These example queries are for use with the official Firebase Extension
Stream Firestore to BigQuery
and its associated fs-bq-schema-views
script (referred to as the "schema-views script").
The queries use the following parameter values from your installation of the extension:
${param:PROJECT_ID}
: the project ID for the Firebase project in which you installed the extension${param:DATASET_ID}
: the ID that you specified for your dataset during extension installation${param:TABLE_ID}
: the common prefix of BigQuery views to generate
Note: You can, at any time, run the schema-views script against additional schema files to create different schema views over your raw changelog. When you settle on a fixed schema, you can create a scheduled query to transfer the columns reported by the schema view to a persistent backup table.
Assume that you have a schema view matching the following configuration from a schema file:
{
"fields": [
{
"name": "name",
"type": "string"
},
{
"name":"favorite_numbers",
"type": "array"
},
{
"name": "last_login",
"type": "timestamp"
},
{
"name": "last_location",
"type": "geopoint"
},
{
"fields": [
{
"name": "name",
"type": "string"
}
],
"name": "friends",
"type": "map"
}
]
}
You can generate a listing of users that have logged in to the app as follows:
SELECT name, last_login
FROM ${param:PROJECT_ID}.${param:DATASET_ID}.${param:TABLE_ID}_schema_${SCHEMA_FILE_NAME}_latest
ORDER BY last_login DESC
In this query, note the following:
-
${SCHEMA_FILE_NAME}
is the name of the schema file that you provided as an argument to run the schema-views script. -
The
last_login
column contains data that is stored in thedata
column of the raw changelog. The type conversion and view generation is performed for you by the Stream Firestore to BigQuery extension.

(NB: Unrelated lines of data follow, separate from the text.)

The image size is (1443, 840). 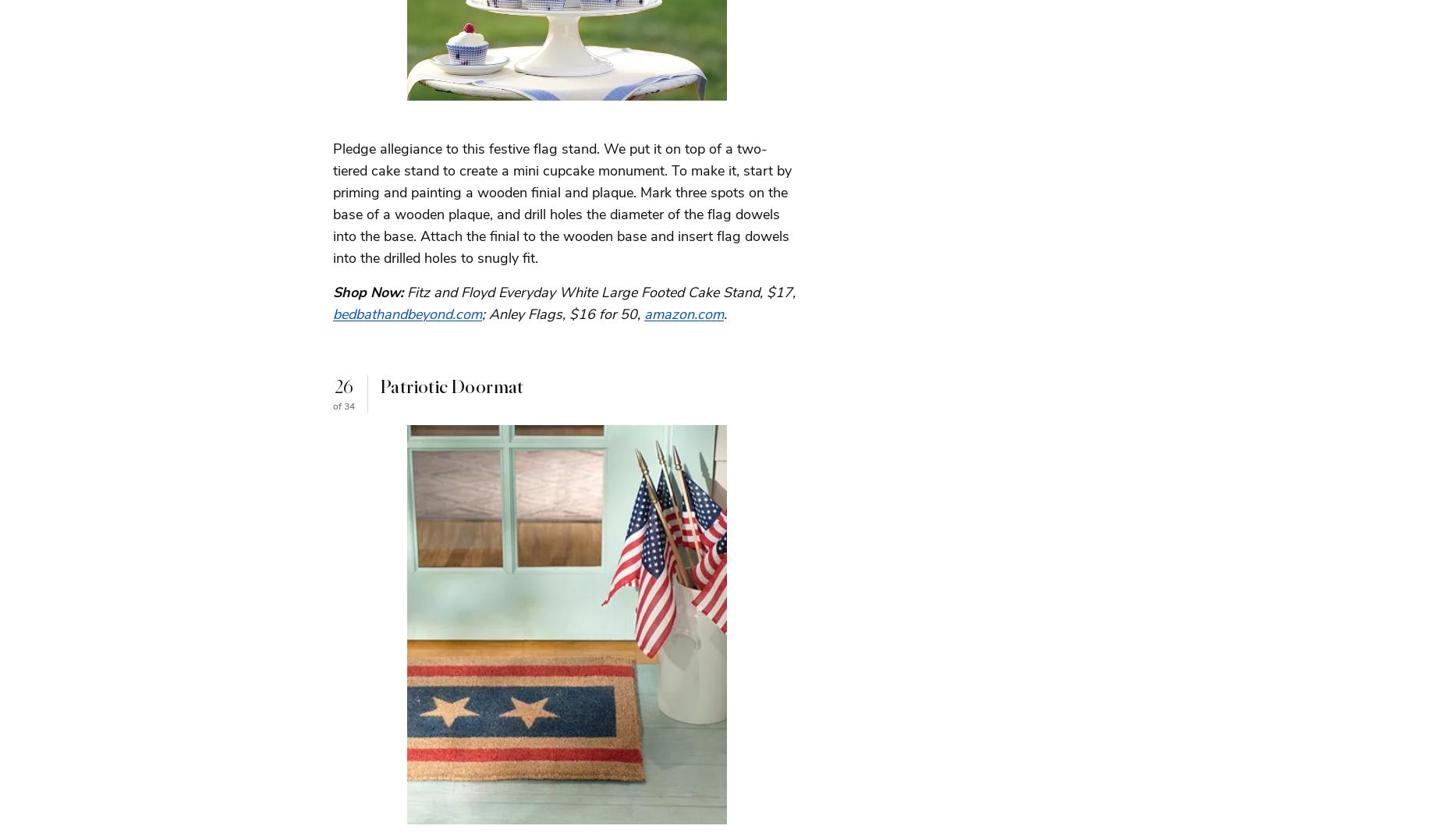 What do you see at coordinates (342, 386) in the screenshot?
I see `'26'` at bounding box center [342, 386].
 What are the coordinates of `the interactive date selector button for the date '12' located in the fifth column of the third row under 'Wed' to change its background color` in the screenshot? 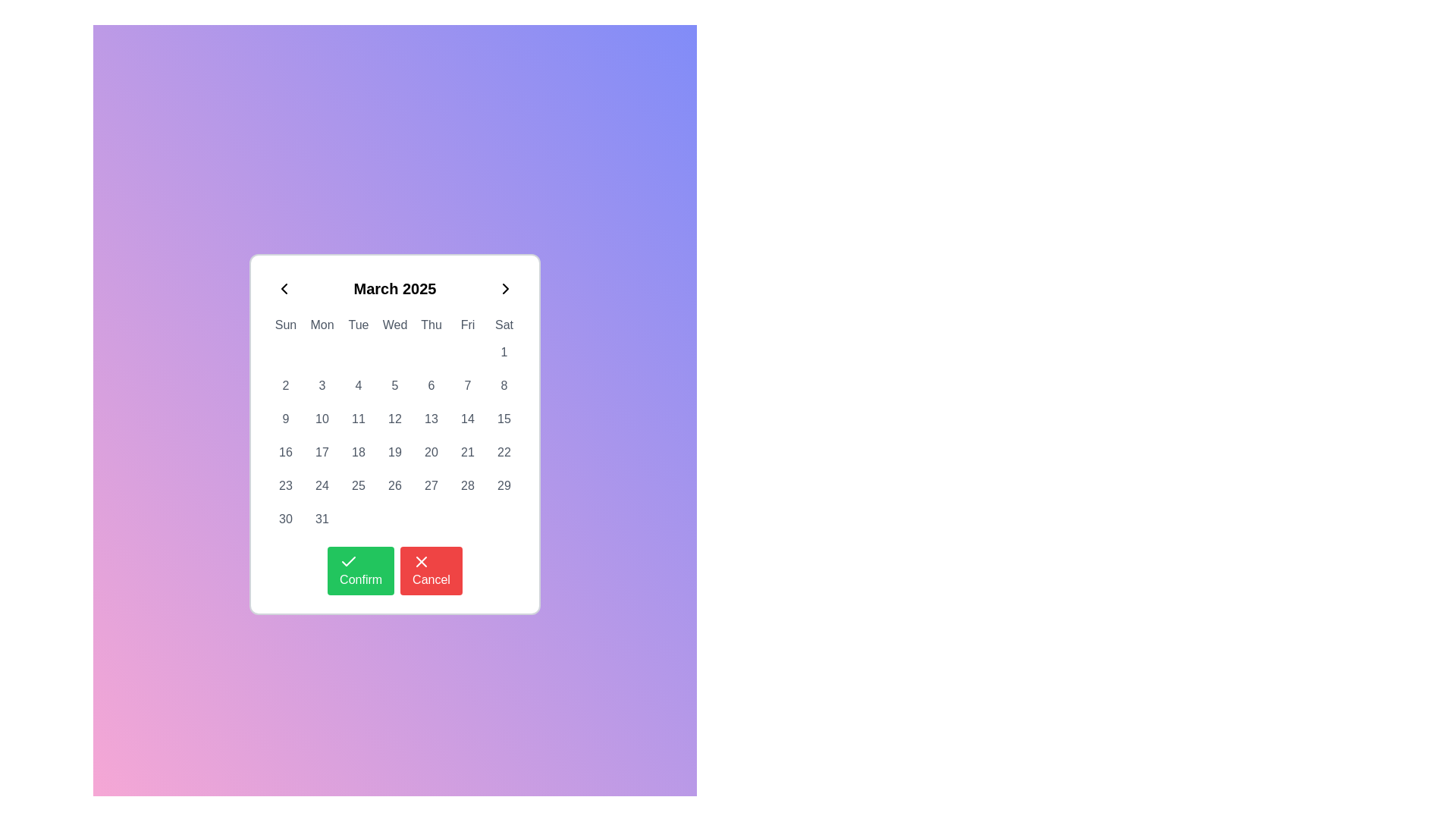 It's located at (395, 419).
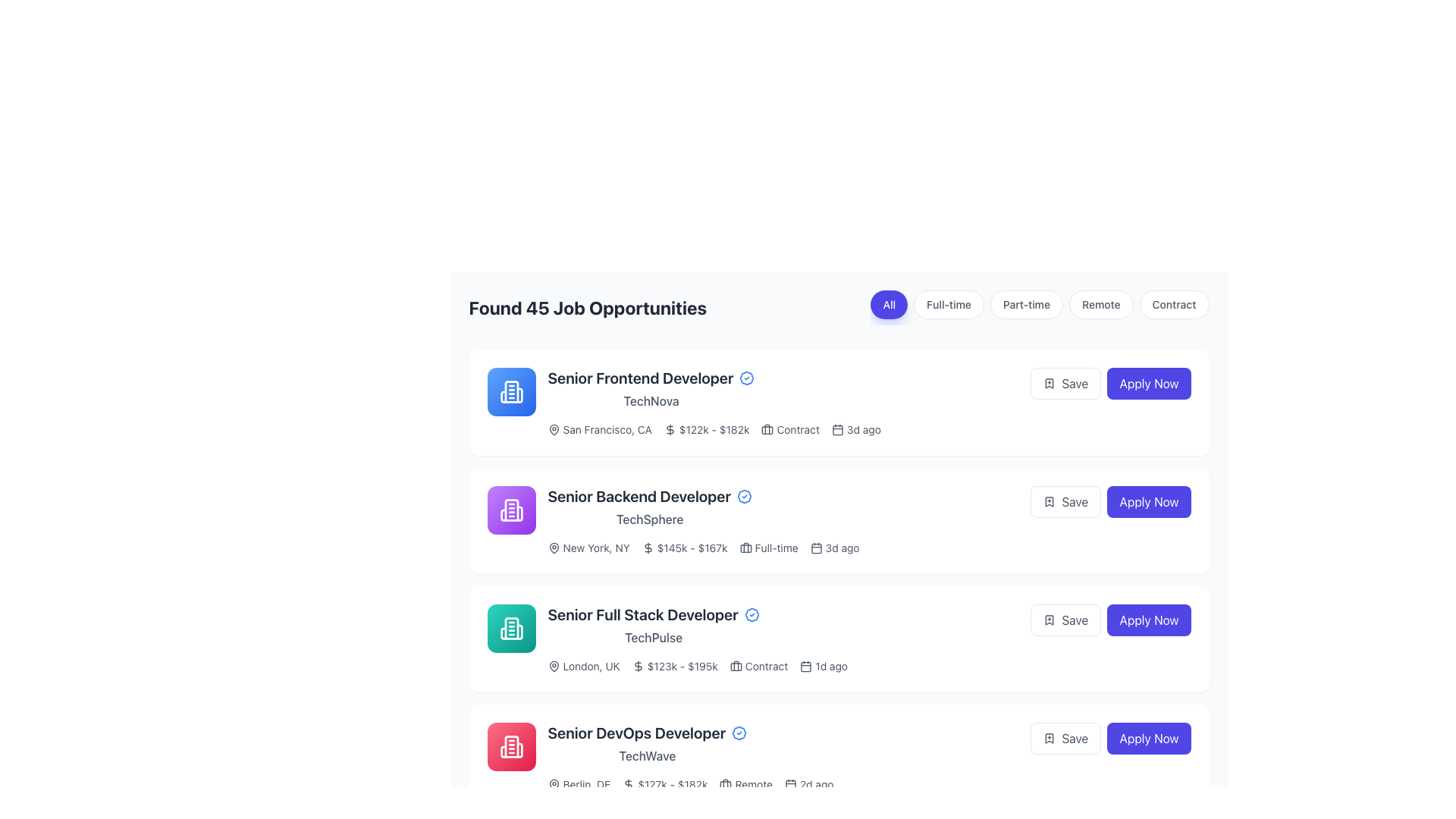  Describe the element at coordinates (745, 784) in the screenshot. I see `the remote opportunity label with icon located between the salary range '$127k - $182k' and the posting age '2d ago' in the job posting for 'Senior DevOps Developer'` at that location.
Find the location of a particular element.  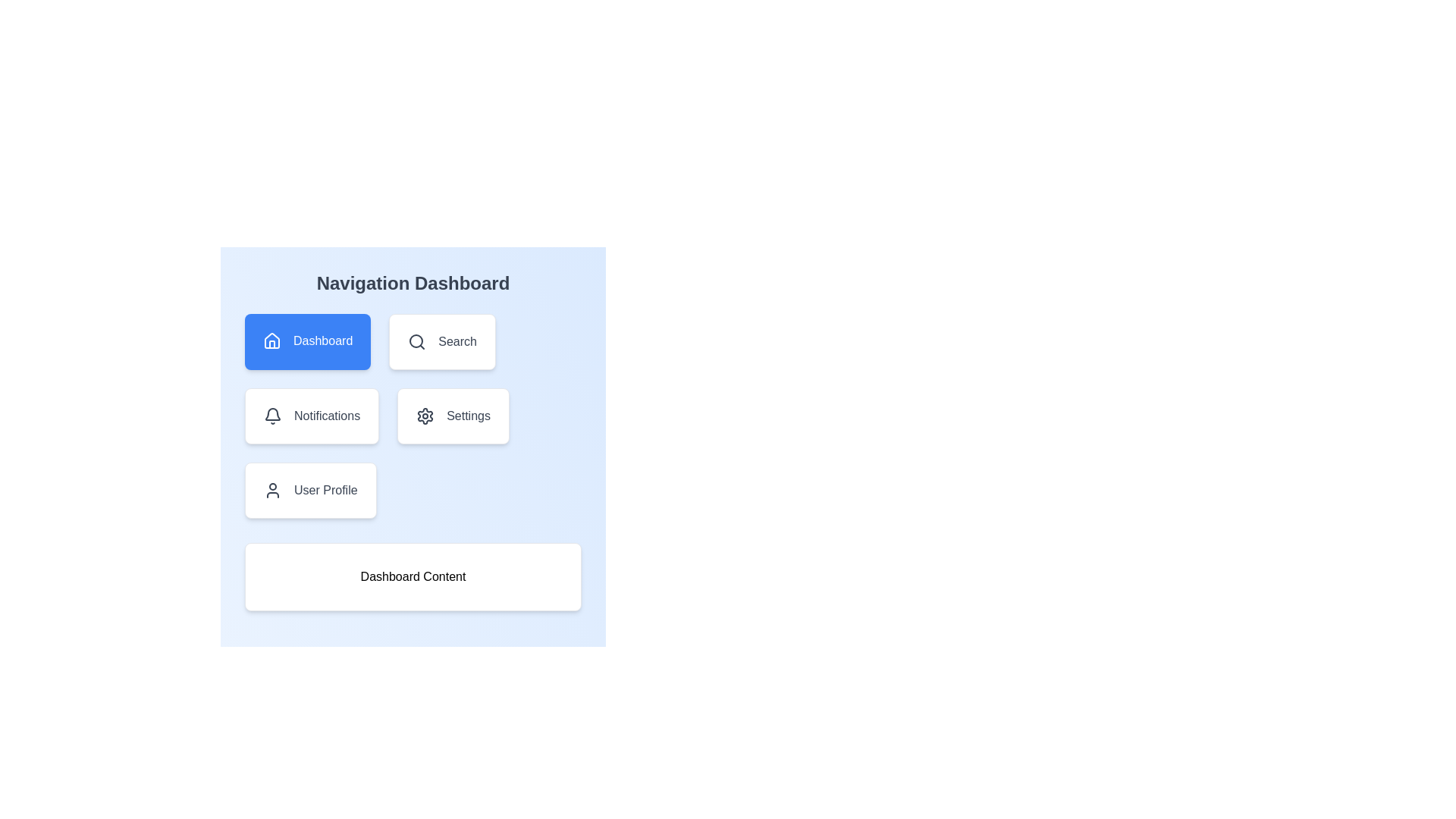

the 'Notifications' button located in the top-left quadrant of the interface is located at coordinates (311, 416).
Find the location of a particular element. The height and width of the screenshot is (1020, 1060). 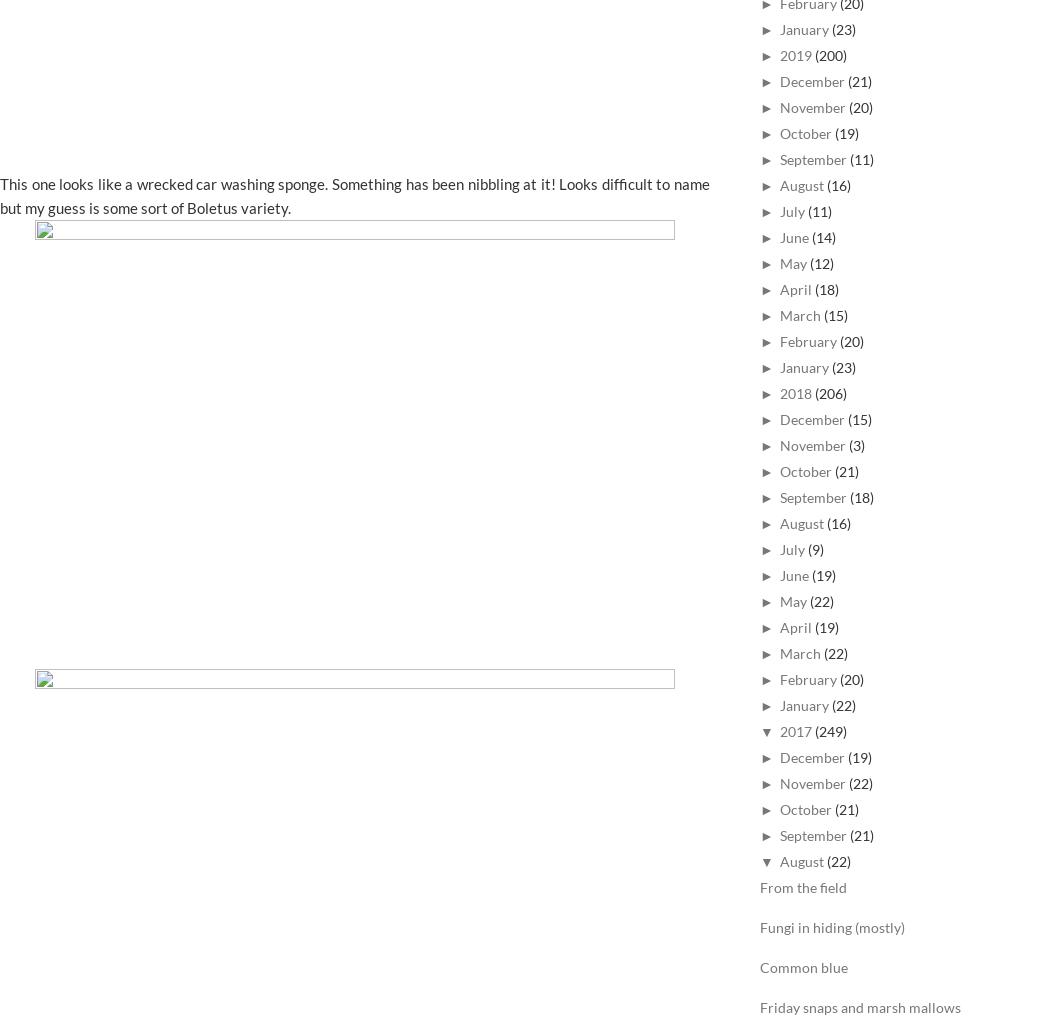

'(3)' is located at coordinates (855, 444).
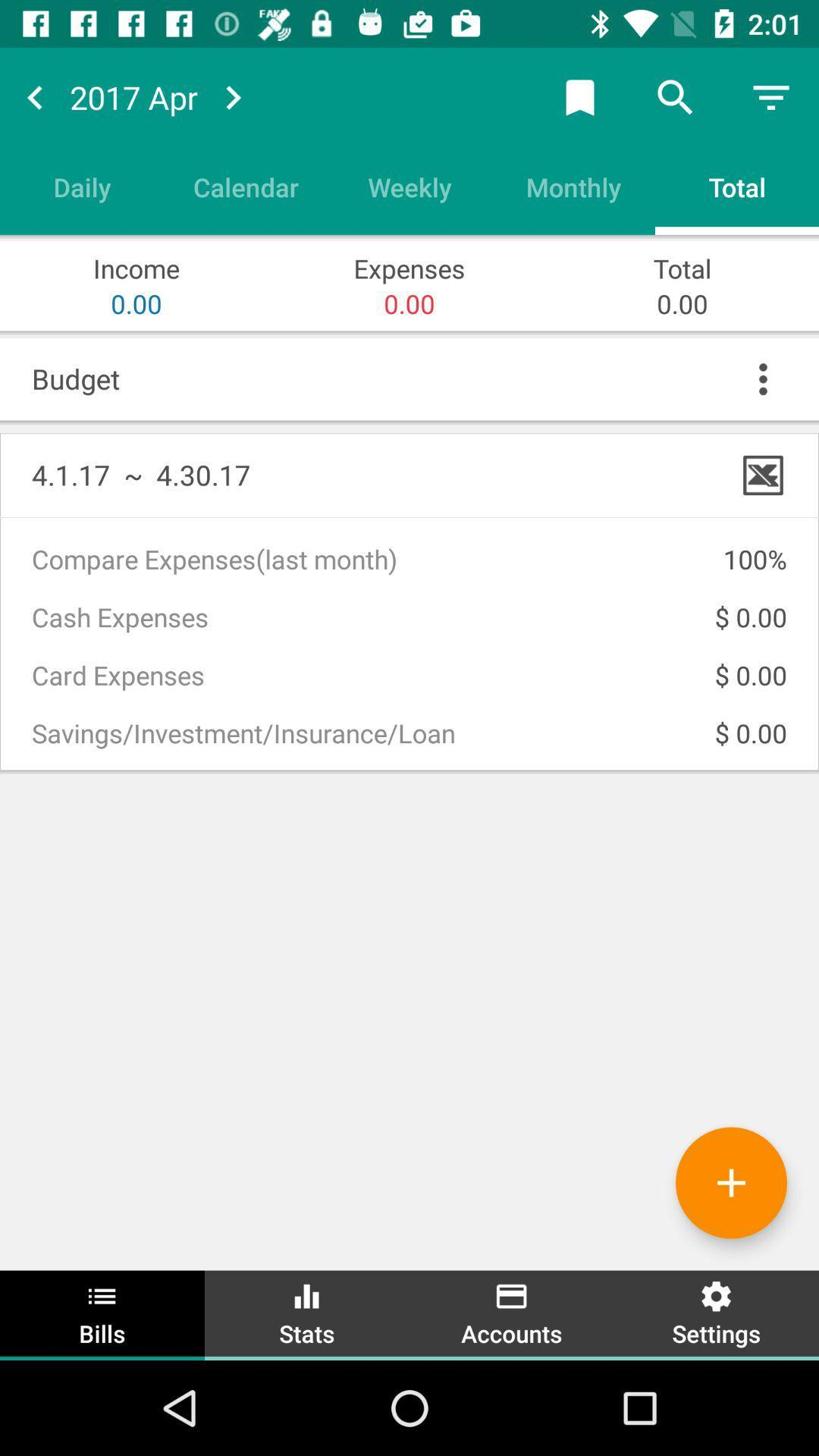 The height and width of the screenshot is (1456, 819). What do you see at coordinates (763, 474) in the screenshot?
I see `microsoft excel` at bounding box center [763, 474].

The example schema configuration (see above) stores each user's favorite number
in a Cloud Firestore array called favorite_numbers
. Here are some example
queries for that data:
-
If you wanted to determine how many favorite numbers each user currently has, then you can run the following query:
SELECT document_name, MAX(favorite_numbers_index) FROM ${param:PROJECT_ID}.users.users_schema_user_full_schema_latest GROUP BY document_name
-
If you wanted to determine the what the current favorite numbers are of the app's users (assuming that number is stored in the first position of the
favorite_numbers
array), you can run the following query:SELECT document_name, favorite_numbers_member FROM ${param:PROJECT_ID}.users.users_schema_user_full_schema_latest WHERE favorite_numbers_index = 0
If you had multiple arrays in the schema configuration, you might have to select
all DISTINCT
documents to eliminate the redundant rows introduced by the
cartesian product of CROSS JOIN
.
SELECT DISTINCT document_name, favorite_numbers_member
FROM ${param:PROJECT_ID}.users.users_schema_user_full_schema_latest
WHERE favorite_numbers_index = 0
If you want to clean up data from your changelog
table, use the following
DELETE
query to delete all rows that fall within a certain time period,
e.g. greater than 1 month old.
/* The query below deletes any rows below that are over one month old. */
DELETE FROM `[PROJECT ID].[DATASET ID].[CHANGELOG TABLE ID]`
WHERE (document_name, timestamp) IN
(
WITH latest AS (
SELECT MAX(timestamp) as timestamp, document_name
FROM `[PROJECT ID].[DATASET ID].[CHANGELOG TABLE ID]`
GROUP BY document_name
)
SELECT (t.document_name, t.timestamp)
FROM `[PROJECT ID].[DATASET ID].[CHANGELOG TABLE ID]` AS t
JOIN latest ON (t.document_name = latest.document_name )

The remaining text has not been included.